— start Extracted text —
This Bubble Is Made Of Greed And Real Estate And Can Blow Your Head Clean Off. So The Question You Have To Ask Yourself Is, “Do I Feel Lucky?” Well, Do Ya, Punk?

We are going to ignore fairy tales for the moment from all sides. Terry Gilliam’s “Brothers Grimm” disappointment comes to mind, despite the current fracas. The most charitable comment we can make is that it was no “Brazil”. Besides, HRC will be spending a whole hour Sunday facing down the “toughest interview on television” (which also happens to be Cheney’s favorite appearance, so there you go).

We thought tonight instead to muse again on the hoary historians’ question of “When did the British Empire really begin its decline?” (note “begin”). As usual, this is all pretext to make a short comment on a contemporary news item crossing the wires tonight. We still are mindful of J.R.R. Tolkein’s famous disclaimer in his later introductions that he detested allegory whenever he sensed it and LoTR is without it. We proceed in that spirit as well — and include analogy.

Regarding the British, a variety of explanations are offered in History 301 level undergraduate courses, as many know. One of the most common is that British decline never really actually happened. What occurred? Germany’s relative rise in the 1880s-1900s and the diffusion of the “Industrial Revolution” (especially in America). These are inevitable and natural events that changed the British power equation — more than a precipitous so-called British decline. Another school, most prominently led by Correlli Barnett, claims that British missteps in elite education post 1850 (the Oxbridge leadership elite emphasis on ‘liberal classical education’ versus German/American technical emphasis), social liberalism and a failure to understand the net benefits and drains of the Empire (such as India) led to a devastating series of progressively worse policies. The result? Total collapse in 1940. (This is the date when Churchill had to undergo in Barnett’s phrase ‘the audit of war’ and realize that Britain was bankrupt.)

What to make of America today? As mentioned, we do not intend an analogy, allegory or even direct comparison to the British case. One further disclaimer. It would be too dramatic (and cheap) to point to a single event today and bootstrap a grand historical arc such British declinism. That larger American story has been told by many since Paul Kennedy’s “Overstretch” declinism of the 1980s. Hoards of new acolytes came on board after 2001 — here and elsewhere.
— end Extracted text —
Things to do:
A) Does the essay on British decline agree with each statement below? Answer yes or no for each, quoting the deciding words. (i) In the school led by Correlli Barnett, the result is total collapse in 1940. (ii) Germany's relative rise took place in the 1860s. (iii) Paul Kennedy's "Overstretch" declinism dates from the 1990s.
B) Transcribe the essay on British decline from "This Bubble Is" to "Do Ya, Punk?".
C) How would you render this sentence from the essay on British decline in Spanish: "Regarding the British, a variety of explanations are offered in History 301 level undergraduate courses, as many know."
None of the material that comes next is needed.
— start Collected data —
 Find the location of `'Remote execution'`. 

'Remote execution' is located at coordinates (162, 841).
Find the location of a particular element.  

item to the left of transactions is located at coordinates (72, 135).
— end Collected data —
Solution list:
A)
(i) Yes: "The result? Total collapse in 1940."
(ii) No: "Germany’s relative rise in the 1880s-1900s"
(iii) No: "Paul Kennedy’s “Overstretch” declinism of the 1980s"

B)
This Bubble Is Made Of Greed And Real Estate And Can Blow Your Head Clean Off. So The Question You Have To Ask Yourself Is, “Do I Feel Lucky?” Well, Do Ya, Punk?

C) En cuanto a los británicos, en los cursos universitarios de nivel Historia 301 se ofrecen diversas explicaciones, como muchos saben.